- GIVEN PROBLEM:
Can you put the lines of the records below, from the line with "How do I perform: Claim" up to and including the line with "(x=24, y=64)", into a numbered list? Leave out any blank lines and include nothing outside that span.

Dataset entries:
------------------------------------

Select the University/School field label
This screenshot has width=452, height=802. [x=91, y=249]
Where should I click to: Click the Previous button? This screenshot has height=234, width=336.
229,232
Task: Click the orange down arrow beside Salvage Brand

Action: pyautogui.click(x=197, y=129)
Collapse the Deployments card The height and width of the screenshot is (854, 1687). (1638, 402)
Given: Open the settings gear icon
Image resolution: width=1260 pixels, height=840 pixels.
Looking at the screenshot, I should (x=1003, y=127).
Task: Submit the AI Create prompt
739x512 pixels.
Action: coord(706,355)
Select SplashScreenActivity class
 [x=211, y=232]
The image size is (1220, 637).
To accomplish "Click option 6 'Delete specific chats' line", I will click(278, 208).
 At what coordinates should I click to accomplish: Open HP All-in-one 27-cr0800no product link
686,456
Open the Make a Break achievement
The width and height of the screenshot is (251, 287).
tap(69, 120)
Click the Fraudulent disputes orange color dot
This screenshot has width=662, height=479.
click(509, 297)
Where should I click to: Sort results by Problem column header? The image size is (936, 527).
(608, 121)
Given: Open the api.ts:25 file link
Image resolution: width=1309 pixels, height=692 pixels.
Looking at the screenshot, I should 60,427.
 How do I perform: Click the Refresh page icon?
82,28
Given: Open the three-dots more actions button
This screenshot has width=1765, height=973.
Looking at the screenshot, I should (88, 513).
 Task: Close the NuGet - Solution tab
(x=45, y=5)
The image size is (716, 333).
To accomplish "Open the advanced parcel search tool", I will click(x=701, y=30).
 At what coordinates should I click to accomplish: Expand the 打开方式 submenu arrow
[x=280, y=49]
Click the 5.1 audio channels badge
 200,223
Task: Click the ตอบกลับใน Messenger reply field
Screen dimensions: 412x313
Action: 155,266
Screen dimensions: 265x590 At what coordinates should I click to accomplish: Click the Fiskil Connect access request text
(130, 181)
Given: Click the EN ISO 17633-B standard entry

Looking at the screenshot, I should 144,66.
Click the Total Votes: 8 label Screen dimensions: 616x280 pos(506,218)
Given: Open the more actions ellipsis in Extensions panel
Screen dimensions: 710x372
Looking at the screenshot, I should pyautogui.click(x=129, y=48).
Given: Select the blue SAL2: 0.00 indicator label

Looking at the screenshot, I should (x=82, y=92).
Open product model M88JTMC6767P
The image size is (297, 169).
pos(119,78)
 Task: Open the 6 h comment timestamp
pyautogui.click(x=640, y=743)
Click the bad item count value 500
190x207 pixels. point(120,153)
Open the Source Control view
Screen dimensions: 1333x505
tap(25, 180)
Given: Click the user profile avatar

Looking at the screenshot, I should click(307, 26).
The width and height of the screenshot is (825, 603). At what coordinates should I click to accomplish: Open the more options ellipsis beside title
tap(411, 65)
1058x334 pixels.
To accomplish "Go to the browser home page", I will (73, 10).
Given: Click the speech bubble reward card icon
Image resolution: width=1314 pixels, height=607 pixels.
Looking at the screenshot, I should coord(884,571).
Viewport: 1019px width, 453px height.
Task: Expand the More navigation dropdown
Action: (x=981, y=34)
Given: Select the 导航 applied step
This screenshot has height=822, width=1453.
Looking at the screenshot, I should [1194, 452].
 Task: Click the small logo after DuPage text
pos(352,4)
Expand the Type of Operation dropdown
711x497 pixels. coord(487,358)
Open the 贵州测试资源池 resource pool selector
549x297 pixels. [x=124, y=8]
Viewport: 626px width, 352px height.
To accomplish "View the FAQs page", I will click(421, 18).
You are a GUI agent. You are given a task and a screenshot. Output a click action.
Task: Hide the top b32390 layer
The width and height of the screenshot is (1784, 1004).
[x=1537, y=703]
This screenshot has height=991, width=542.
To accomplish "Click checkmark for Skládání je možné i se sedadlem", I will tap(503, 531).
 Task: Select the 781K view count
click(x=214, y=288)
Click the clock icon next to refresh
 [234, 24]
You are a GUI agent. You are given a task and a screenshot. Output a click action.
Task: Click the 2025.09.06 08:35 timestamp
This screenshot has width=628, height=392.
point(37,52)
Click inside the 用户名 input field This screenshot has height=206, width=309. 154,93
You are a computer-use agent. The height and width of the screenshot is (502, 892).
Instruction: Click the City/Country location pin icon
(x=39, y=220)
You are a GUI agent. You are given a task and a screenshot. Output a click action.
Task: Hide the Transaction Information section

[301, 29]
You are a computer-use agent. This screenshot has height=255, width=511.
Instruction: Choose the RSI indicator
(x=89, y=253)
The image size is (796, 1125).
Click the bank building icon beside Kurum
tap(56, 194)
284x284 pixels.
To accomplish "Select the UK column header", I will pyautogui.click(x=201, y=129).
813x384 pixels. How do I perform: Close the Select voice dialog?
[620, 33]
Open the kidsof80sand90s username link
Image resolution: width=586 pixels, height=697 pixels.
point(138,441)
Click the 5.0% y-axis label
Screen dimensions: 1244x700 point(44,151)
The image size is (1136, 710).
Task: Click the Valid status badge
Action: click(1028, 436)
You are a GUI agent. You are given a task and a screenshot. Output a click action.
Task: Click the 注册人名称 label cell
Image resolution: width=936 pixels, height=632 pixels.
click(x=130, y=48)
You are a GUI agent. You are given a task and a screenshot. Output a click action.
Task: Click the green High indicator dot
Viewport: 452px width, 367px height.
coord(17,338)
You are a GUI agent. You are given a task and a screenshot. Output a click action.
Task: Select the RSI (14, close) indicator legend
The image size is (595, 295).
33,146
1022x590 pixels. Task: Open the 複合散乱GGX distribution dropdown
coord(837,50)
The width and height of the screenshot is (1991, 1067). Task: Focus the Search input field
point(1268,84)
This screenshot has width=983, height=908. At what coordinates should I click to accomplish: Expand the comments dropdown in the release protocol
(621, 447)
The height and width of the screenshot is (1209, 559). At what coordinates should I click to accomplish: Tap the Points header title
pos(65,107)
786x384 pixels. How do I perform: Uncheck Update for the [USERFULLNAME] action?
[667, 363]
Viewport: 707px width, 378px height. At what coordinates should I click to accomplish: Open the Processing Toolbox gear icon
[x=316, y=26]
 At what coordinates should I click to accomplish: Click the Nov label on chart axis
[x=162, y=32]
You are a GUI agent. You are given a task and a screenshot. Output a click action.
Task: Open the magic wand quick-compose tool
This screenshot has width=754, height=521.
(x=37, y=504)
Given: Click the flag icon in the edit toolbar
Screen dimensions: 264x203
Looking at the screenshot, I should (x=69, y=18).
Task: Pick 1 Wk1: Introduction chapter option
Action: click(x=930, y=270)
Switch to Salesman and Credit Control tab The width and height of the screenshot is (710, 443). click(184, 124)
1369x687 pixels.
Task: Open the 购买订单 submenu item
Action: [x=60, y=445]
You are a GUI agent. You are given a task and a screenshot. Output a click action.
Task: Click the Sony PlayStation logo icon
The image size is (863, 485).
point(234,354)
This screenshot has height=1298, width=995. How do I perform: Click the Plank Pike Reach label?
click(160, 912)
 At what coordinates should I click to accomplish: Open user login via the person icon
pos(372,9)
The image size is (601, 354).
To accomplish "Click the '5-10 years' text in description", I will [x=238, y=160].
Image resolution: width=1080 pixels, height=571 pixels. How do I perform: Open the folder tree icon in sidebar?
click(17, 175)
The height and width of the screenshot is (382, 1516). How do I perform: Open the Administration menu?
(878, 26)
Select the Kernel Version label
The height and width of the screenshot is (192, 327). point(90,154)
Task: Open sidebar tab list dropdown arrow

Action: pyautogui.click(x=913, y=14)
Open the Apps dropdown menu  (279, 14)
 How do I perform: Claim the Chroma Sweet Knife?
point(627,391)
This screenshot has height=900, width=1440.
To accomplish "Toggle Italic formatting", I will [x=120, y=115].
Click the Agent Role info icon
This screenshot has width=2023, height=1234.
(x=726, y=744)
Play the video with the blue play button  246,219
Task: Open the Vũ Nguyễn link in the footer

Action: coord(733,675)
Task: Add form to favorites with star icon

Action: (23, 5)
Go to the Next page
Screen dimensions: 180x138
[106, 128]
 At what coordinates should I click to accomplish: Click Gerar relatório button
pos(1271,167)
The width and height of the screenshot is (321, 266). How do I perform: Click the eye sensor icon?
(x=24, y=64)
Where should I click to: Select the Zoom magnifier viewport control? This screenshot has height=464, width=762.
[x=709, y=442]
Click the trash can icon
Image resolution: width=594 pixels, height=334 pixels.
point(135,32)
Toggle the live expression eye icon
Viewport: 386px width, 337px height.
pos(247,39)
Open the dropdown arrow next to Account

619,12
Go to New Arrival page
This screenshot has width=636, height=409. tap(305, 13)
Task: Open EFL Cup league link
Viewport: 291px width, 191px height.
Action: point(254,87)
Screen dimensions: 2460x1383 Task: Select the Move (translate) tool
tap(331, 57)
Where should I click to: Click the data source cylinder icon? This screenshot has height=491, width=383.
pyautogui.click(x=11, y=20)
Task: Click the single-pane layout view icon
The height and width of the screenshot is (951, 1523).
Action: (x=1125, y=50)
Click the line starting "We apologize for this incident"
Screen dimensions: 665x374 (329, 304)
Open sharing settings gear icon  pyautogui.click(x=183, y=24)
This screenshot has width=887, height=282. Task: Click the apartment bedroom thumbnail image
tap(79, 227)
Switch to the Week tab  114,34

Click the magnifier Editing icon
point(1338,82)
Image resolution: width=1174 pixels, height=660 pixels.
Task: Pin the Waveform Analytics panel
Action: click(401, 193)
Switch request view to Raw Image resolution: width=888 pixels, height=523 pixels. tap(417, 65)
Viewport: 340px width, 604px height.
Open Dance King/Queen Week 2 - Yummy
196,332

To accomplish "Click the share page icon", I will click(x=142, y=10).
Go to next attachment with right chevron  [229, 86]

------------------------------------

- FULL ANSWER:
1.  How do I perform: Claim the Chroma Sweet Knife?
2. point(627,391)
3. This screenshot has height=900, width=1440.
4. To accomplish "Toggle Italic formatting", I will [x=120, y=115].
5. Click the Agent Role info icon
6. This screenshot has width=2023, height=1234.
7. (x=726, y=744)
8. Play the video with the blue play button  246,219
9. Task: Open the Vũ Nguyễn link in the footer
10. Action: coord(733,675)
11. Task: Add form to favorites with star icon
12. Action: (23, 5)
13. Go to the Next page
14. Screen dimensions: 180x138
15. [106, 128]
16.  At what coordinates should I click to accomplish: Click Gerar relatório button
17. pos(1271,167)
18. The width and height of the screenshot is (321, 266). How do I perform: Click the eye sensor icon?
19. (x=24, y=64)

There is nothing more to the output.